States like Massachusetts, Oklahoma, Florida, Pennsylvania, Ohio, Michigan, and Illinois are seeing tremendous revenue gains and job growth. Mature cannabis markets such as Colorado, Washington, California, and Oregon continue to steadily grow and provide new jobs.

Cannabis jobs also tend to pay slightly higher salaries compared to similar positions in the non-cannabis industries. For instance, budtenders can earn higher wages than a retail employee in a department or grocery store.

Cannabis still isn’t legal on a national level, which means you’ll have to traverse the often confusing patchwork of cannabis laws that vary by state. Understanding the industry, however, can put you in a better position to succeed.

How to Get a Job in the Cannabis Industry.. Man tending to weed plants.

How to Get a Job in the Marijuana Industry

Millions of people are growing more and more interested in working in the legalized cannabis industry around the world. Still, many of them remain unsure of the ideal way to get their foot in the door.

Combining advice from cannabis business hiring managers with our staffs personal experience, we’ve put together a detailed list of tips to help professionals land that marijuana job they are looking for.

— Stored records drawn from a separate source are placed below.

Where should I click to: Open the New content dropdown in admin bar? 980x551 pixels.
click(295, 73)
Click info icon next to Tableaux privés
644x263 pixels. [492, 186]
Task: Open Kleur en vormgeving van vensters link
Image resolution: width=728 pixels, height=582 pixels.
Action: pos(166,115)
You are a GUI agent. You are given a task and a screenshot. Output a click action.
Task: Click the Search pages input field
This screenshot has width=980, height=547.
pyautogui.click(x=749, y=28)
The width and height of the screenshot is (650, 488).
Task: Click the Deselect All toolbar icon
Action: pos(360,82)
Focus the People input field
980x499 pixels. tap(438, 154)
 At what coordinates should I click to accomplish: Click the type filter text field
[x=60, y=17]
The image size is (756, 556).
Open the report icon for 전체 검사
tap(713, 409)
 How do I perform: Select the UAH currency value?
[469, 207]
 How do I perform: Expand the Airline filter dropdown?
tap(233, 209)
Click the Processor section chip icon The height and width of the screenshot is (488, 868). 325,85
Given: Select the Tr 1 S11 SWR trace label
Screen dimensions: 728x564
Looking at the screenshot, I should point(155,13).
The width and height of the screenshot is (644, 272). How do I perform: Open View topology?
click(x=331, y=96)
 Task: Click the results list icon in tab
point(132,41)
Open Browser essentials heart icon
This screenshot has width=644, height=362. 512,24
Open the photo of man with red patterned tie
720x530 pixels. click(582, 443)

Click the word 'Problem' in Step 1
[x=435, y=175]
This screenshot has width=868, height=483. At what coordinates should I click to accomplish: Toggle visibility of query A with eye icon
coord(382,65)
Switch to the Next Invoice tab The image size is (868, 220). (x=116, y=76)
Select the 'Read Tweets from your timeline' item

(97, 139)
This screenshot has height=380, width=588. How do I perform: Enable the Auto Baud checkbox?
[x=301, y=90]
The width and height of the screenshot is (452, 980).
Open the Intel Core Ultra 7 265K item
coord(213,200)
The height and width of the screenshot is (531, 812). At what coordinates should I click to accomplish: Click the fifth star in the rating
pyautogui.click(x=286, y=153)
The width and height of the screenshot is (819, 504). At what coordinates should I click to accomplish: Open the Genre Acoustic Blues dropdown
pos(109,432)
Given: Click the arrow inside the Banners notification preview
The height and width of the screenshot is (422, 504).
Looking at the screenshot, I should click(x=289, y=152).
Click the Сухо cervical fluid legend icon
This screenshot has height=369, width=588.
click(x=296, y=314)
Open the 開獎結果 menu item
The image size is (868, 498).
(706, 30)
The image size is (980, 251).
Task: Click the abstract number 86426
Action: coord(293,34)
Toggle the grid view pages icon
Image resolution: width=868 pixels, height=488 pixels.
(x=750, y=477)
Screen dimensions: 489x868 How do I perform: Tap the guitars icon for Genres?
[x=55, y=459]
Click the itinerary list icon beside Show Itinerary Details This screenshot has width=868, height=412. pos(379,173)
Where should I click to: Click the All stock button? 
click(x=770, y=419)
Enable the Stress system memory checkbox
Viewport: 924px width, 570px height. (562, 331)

Choose Your Area of Interest

Budtenders work at medical and recreational dispensaries and guide customers through their sales journey. Budtenders may answer questions, recommend products, and describe strains in a friendly and educational manner.

Trimmers and growing assistants are involved in growing, trimming, harvesting, and packaging marijuana for sale. Trimming can be labor-intensive, but is a great entry-level job if you want to work your way up a cultivation company. 

Cannabis growers run large-scale cultivation facilities and their accompanying staff of assistants, irrigation technicians, and other essential personnel. Master growers monitor plant health, nutrients, soil quality, humidity, and other factors that affect the flowering of the plant.

Cannabis chefs and edible makers can create exciting baked goods, drinks, candy, and other infused goods for medicinal or recreational cannabis consumption. Chefs are responsible for creating recipes with cannabis infused in oil or butter.

Cannabis extraction technicians work in a lab-grade setting with extraction equipment to create cannabis extracts in a variety of consistencies. Technicians can work with various solvent types and post-processing equipment to remove the residual solvent from the final concentrate.

Cannabis dispensary managers and owners are responsible for the day-to-day operation of one or multiple retail locations. Managers must hire and train staff, manage payroll, track inventory, and meet revenue quotas.

Delivery drivers must transport cannabis from a retail location to the home of a medical or recreational consumer. Other cannabis driver positions may require you to transport products between facilities.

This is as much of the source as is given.